What you need to do: Nothing should differ. Repeat every record as written.

==== Data excerpts ====

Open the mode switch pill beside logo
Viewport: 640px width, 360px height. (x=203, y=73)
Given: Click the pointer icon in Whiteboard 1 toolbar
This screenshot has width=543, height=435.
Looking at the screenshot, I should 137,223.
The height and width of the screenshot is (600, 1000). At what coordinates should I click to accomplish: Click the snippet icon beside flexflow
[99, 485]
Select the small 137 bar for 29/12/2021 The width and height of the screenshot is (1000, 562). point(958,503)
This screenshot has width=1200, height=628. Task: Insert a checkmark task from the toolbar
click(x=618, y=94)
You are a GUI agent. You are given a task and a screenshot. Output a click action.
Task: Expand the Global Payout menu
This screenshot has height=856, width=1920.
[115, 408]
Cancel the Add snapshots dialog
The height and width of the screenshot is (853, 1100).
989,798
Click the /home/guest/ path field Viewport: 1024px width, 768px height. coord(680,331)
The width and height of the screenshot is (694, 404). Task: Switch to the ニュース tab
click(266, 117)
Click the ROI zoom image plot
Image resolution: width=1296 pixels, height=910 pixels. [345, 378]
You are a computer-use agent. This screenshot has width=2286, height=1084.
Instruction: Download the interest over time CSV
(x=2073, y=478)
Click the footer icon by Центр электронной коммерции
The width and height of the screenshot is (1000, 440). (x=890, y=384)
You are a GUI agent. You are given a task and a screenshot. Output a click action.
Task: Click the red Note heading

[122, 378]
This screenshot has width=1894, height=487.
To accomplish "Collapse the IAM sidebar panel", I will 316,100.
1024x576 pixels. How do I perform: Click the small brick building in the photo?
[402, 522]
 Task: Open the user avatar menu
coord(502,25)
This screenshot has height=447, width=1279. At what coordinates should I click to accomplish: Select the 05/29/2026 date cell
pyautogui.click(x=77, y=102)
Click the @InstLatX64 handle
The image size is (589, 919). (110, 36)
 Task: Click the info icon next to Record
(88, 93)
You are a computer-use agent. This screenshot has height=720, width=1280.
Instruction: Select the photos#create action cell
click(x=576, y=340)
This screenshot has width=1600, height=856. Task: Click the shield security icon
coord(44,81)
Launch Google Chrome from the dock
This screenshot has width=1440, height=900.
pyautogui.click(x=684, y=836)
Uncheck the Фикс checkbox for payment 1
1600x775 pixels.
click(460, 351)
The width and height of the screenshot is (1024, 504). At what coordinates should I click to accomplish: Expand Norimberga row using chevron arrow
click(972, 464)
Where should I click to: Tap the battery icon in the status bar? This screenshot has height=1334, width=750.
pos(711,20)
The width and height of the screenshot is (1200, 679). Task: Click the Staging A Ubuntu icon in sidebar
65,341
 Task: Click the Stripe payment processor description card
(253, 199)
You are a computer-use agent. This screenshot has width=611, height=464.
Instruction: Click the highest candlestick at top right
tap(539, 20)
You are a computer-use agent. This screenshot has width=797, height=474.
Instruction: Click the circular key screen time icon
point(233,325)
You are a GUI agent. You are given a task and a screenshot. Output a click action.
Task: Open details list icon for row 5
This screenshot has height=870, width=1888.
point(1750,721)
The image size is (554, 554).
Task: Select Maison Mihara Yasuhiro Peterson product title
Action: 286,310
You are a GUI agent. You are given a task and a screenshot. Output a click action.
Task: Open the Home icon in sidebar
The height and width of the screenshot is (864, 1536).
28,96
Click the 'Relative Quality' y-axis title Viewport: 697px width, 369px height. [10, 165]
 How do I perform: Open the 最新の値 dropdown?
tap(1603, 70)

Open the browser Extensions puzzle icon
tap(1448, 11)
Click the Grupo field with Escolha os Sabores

====

Expected answer:
Open the mode switch pill beside logo
Viewport: 640px width, 360px height. (x=203, y=73)
Given: Click the pointer icon in Whiteboard 1 toolbar
This screenshot has width=543, height=435.
Looking at the screenshot, I should 137,223.
The height and width of the screenshot is (600, 1000). At what coordinates should I click to accomplish: Click the snippet icon beside flexflow
[99, 485]
Select the small 137 bar for 29/12/2021 The width and height of the screenshot is (1000, 562). point(958,503)
This screenshot has width=1200, height=628. Task: Insert a checkmark task from the toolbar
click(x=618, y=94)
You are a GUI agent. You are given a task and a screenshot. Output a click action.
Task: Expand the Global Payout menu
This screenshot has height=856, width=1920.
[115, 408]
Cancel the Add snapshots dialog
The height and width of the screenshot is (853, 1100).
989,798
Click the /home/guest/ path field Viewport: 1024px width, 768px height. coord(680,331)
The width and height of the screenshot is (694, 404). Task: Switch to the ニュース tab
click(266, 117)
Click the ROI zoom image plot
Image resolution: width=1296 pixels, height=910 pixels. [345, 378]
You are a computer-use agent. This screenshot has width=2286, height=1084.
Instruction: Download the interest over time CSV
(x=2073, y=478)
Click the footer icon by Центр электронной коммерции
The width and height of the screenshot is (1000, 440). (x=890, y=384)
You are a GUI agent. You are given a task and a screenshot. Output a click action.
Task: Click the red Note heading

[122, 378]
This screenshot has width=1894, height=487.
To accomplish "Collapse the IAM sidebar panel", I will 316,100.
1024x576 pixels. How do I perform: Click the small brick building in the photo?
[402, 522]
 Task: Open the user avatar menu
coord(502,25)
This screenshot has height=447, width=1279. At what coordinates should I click to accomplish: Select the 05/29/2026 date cell
pyautogui.click(x=77, y=102)
Click the @InstLatX64 handle
The image size is (589, 919). (110, 36)
 Task: Click the info icon next to Record
(88, 93)
You are a computer-use agent. This screenshot has height=720, width=1280.
Instruction: Select the photos#create action cell
click(x=576, y=340)
This screenshot has width=1600, height=856. Task: Click the shield security icon
coord(44,81)
Launch Google Chrome from the dock
This screenshot has width=1440, height=900.
pyautogui.click(x=684, y=836)
Uncheck the Фикс checkbox for payment 1
1600x775 pixels.
click(460, 351)
The width and height of the screenshot is (1024, 504). At what coordinates should I click to accomplish: Expand Norimberga row using chevron arrow
click(972, 464)
Where should I click to: Tap the battery icon in the status bar? This screenshot has height=1334, width=750.
pos(711,20)
The width and height of the screenshot is (1200, 679). Task: Click the Staging A Ubuntu icon in sidebar
65,341
 Task: Click the Stripe payment processor description card
(253, 199)
You are a computer-use agent. This screenshot has width=611, height=464.
Instruction: Click the highest candlestick at top right
tap(539, 20)
You are a computer-use agent. This screenshot has width=797, height=474.
Instruction: Click the circular key screen time icon
point(233,325)
You are a GUI agent. You are given a task and a screenshot. Output a click action.
Task: Open details list icon for row 5
This screenshot has height=870, width=1888.
point(1750,721)
The image size is (554, 554).
Task: Select Maison Mihara Yasuhiro Peterson product title
Action: 286,310
You are a GUI agent. You are given a task and a screenshot. Output a click action.
Task: Open the Home icon in sidebar
The height and width of the screenshot is (864, 1536).
28,96
Click the 'Relative Quality' y-axis title Viewport: 697px width, 369px height. [10, 165]
 How do I perform: Open the 最新の値 dropdown?
tap(1603, 70)

Open the browser Extensions puzzle icon
tap(1448, 11)
Click the Grupo field with Escolha os Sabores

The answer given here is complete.